Giorgi Gogiashvili Георгий Гогиашвили

Personal information
- Full name: Giorgi Demurovich Gogiashvili
- Date of birth: 7 January 1971 (age 54)
- Place of birth: Leselidze, Georgian SSR
- Height: 1.76 m (5 ft 9+1⁄2 in)
- Position(s): Midfielder/Striker

Senior career*
- Years: Team / Apps / (Gls)
- 1990: Sikharuli-90 Gagra / 38 / (22)
- 1991–1993: Tskhumi Sokhumi / 82 / (30)
- 1993–1996: Samtredia / 76 / (17)
- 1996–1999: Zhemchuzhina Sochi / 110 / (14)
- 1999–2000: Torpedo Kutaisi / 24 / (2)
- 2000: Kolkheti-1913 Poti / 6 / (0)
- 2001: Hapoel Tzafririm Holon / 3 / (0)
- 2001–2002: Zhemchuzhina Sochi / 41 / (11)
- 2002–2004: Neftyanik Ufa / 80 / (39)
- 2005–2006: Vostok / 51 / (39)
- 2007: Kaisar / 17 / (11)

= Giorgi Gogiashvili =

Georgian footballer

Giorgi Demurovich Gogiashvili (Георгий Демурович Гогиашвили; born 7 January 1971) is a former Georgian professional footballer.

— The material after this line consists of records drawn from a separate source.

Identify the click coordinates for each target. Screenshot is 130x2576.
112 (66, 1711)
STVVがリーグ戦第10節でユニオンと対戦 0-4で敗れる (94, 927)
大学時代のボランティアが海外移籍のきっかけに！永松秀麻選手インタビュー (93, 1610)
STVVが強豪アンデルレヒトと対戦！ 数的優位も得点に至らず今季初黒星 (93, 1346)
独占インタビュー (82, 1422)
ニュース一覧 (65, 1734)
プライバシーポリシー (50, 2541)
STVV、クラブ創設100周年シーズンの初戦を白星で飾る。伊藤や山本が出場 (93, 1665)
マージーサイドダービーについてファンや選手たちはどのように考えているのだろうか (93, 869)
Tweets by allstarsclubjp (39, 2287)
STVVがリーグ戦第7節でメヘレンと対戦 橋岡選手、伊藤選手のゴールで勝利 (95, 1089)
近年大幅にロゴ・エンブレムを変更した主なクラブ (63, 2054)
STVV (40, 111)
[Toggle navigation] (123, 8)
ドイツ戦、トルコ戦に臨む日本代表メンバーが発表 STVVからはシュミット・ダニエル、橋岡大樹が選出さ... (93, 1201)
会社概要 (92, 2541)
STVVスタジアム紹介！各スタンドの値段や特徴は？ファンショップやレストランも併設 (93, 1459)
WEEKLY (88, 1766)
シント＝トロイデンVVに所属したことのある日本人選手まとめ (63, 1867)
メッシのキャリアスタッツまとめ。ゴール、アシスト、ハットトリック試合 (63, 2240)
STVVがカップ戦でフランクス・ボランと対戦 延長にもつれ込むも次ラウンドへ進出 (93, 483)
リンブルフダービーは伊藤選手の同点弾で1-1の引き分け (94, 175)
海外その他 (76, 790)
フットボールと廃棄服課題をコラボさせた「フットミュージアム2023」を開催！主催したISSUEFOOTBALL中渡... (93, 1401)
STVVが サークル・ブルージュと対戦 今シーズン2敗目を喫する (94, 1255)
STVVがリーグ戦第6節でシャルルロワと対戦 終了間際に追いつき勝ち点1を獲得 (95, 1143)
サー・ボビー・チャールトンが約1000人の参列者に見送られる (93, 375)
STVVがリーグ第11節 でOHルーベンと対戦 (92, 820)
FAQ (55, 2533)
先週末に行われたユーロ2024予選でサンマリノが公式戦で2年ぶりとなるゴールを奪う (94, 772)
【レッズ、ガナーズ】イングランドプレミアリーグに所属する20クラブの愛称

He also holds Russian citizenship.

==Club career==
Giorgi debuted professionally in the Pirveli Liga for FC Sikharuli-90 Gagra in 1992. He made his Russian Premier League debut for FC Zhemchuzhina Sochi on 17 July 1996 in a game against FC Krylia Sovetov Samara and spent four seasons in the RPL with the club.

==Honours==
- Umaglesi Liga runner-up: 1992, 1995.